> **Requirement**
Nothing but the lines from the one containing "Open the View menu" through the one containing "Click the TOP", both included, should be given again, each exactly as written below.

[Opening Input data section]

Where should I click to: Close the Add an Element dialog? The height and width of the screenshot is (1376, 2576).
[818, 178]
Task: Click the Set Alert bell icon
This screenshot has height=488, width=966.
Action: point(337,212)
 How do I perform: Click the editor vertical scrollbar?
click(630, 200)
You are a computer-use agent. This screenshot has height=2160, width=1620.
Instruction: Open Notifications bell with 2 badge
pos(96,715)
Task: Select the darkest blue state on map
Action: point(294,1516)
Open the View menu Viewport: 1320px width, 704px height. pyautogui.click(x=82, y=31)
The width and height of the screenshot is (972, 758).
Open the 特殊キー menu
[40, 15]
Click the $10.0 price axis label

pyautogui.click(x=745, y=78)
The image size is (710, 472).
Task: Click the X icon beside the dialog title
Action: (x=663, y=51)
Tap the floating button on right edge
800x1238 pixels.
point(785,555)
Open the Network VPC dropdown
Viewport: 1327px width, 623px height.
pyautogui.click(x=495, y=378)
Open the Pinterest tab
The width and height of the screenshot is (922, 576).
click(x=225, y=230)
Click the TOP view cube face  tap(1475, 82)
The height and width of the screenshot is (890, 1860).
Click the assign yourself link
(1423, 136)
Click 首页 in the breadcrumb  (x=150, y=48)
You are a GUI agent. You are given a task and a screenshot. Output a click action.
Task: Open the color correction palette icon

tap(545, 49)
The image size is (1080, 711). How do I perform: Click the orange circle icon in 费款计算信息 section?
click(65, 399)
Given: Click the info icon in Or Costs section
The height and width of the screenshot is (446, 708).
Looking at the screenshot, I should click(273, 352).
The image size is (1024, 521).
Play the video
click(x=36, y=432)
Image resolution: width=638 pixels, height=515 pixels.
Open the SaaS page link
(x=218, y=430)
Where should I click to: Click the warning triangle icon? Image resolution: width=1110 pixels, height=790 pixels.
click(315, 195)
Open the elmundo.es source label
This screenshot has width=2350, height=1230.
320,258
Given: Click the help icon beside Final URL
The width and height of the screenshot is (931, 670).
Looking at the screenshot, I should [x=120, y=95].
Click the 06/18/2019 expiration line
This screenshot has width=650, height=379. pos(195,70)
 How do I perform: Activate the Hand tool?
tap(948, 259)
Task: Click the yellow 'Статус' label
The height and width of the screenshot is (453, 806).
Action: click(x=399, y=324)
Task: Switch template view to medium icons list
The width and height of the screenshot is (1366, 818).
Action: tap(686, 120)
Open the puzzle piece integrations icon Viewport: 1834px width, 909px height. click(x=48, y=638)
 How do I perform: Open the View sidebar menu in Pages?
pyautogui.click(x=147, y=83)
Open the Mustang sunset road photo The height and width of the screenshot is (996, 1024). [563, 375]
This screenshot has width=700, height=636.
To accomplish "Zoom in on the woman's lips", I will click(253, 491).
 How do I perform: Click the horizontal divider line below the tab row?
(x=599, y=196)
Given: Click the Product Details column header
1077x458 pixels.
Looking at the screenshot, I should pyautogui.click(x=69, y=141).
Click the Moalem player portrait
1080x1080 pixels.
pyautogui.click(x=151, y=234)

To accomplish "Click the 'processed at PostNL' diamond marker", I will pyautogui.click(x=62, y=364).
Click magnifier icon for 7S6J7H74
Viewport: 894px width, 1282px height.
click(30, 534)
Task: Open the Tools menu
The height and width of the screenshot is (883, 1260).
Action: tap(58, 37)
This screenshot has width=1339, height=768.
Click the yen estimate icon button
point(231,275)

[Closing Input data section]

> **Exercise response**
Open the View menu Viewport: 1320px width, 704px height. pyautogui.click(x=82, y=31)
The width and height of the screenshot is (972, 758).
Open the 特殊キー menu
[40, 15]
Click the $10.0 price axis label

pyautogui.click(x=745, y=78)
The image size is (710, 472).
Task: Click the X icon beside the dialog title
Action: (x=663, y=51)
Tap the floating button on right edge
800x1238 pixels.
point(785,555)
Open the Network VPC dropdown
Viewport: 1327px width, 623px height.
pyautogui.click(x=495, y=378)
Open the Pinterest tab
The width and height of the screenshot is (922, 576).
click(x=225, y=230)
Click the TOP view cube face  tap(1475, 82)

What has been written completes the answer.